Abstract
Diabetic cardiomyopathy is a distinct clinical entity that produces asymptomatic heart failure in diabetic patients without evidence of coronary artery disease and hypertension. Abnormalities in diabetic cardiomyopathy include: myocardial hypertrophy, impairment of contractile proteins, accumulation of extracellular matrix proteins, formation of advanced glycation end products, and decreased left ventricular compliance. These abnormalities lead to the most common clinical presentation of diabetic cardiomyopathy in the form of diastolic dysfunction.
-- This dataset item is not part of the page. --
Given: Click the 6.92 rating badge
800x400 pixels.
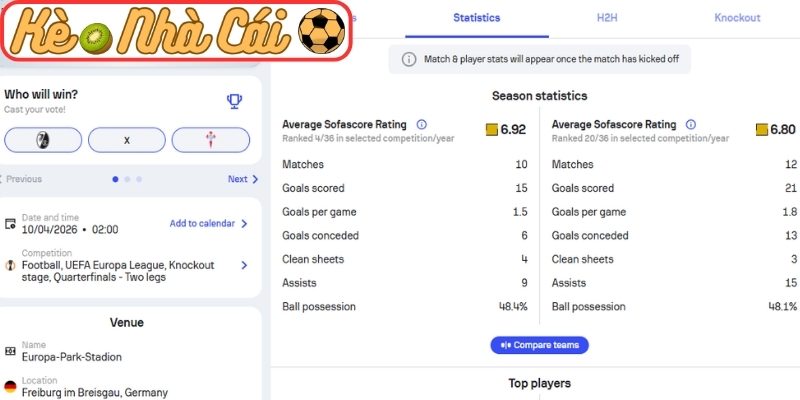Looking at the screenshot, I should pyautogui.click(x=506, y=130).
We evaluated the role of various proteins that are likely to be involved in diabetic cardiomyopathy by employing multiple sequence alignment using ClustalW tool and constructed a Phylogenetic tree using functional protein sequences extracted from NCBI. Phylogenetic tree was constructed using Neighbour—Joining Algorithm in bioinformatics approach. These results suggest a causal relationship between altered calcium homeostasis and diabetic cardiomyopathy that implies that efforts directed to normalize calcium homeostasis could form a novel therapeutic approach.
Keywords
Introduction
Patients with diabetes mellitus are at increased risk of cardiovascular mortality (1). Diabetic cardiomyopathy is a distinct clinical entity that produces asymptomatic heart failure without evidence of coronary artery disease (CAD) and hypertension and manifests itself as diastolic dysfunction that could eventually lead to left ventricular hypertrophy and failure. Although diabetic cardiomyopathy entity has been well described for quite sometime, its precise molecular basis is still debated. Some of the pathological abnormalities described in diabetic cardiomyopathy are: presence of myocardial hypertrophy, impairment of contractile proteins, accumulation of extracellular matrix proteins, formation of advanced glycation end products, and decreased left ventricular compliance (2). Majority, if not all, of these abnormalities could be attributed to defects in the regulation of calcium homeostasis. In view of this, in the present bioinformatics approach we tried to identify key functional proteins that are closely associated with diabetic cardiomyopathy.
Materials and Methods
We have collected those proteins that are believed to be involved in the pathogenesis of diabetic cardiomyopathy based on literature survey and reports. For instance, both Na+-Ca2+- exchanger and Na+-K+-ATPase are considered as the key proteins that are closely associated with diabetic cardiomyopathy (2, 3). Similarly, glucose transporter-4 (GLUT-4), MMP-2 (matrix metalloproteinase-2), protein kinase C (PKC), p38 mitogen-activated protein kinase, and CD36 are thought to play a significant role in diabetic cardiomyopathy. Hence, these proteins were selected for the present study (see Table 1). The functional protein sequences in FASTA format for these proteins were collected from NCBI (National Center for Biotechnology Information) (http\\www.ncbi.nih.nlm.gov). These sequences were given to ClustalW (http\\www.ebi.ac.uk\clustalw) for the Multiple Sequence Alignment. (which calculates the best match for the selected sequences, and lines them up so that the identities, similarities and differences can be seen). Based on these results, the scores table and phylogenetic tree that shows the distance between the selected protein sequences was constructed.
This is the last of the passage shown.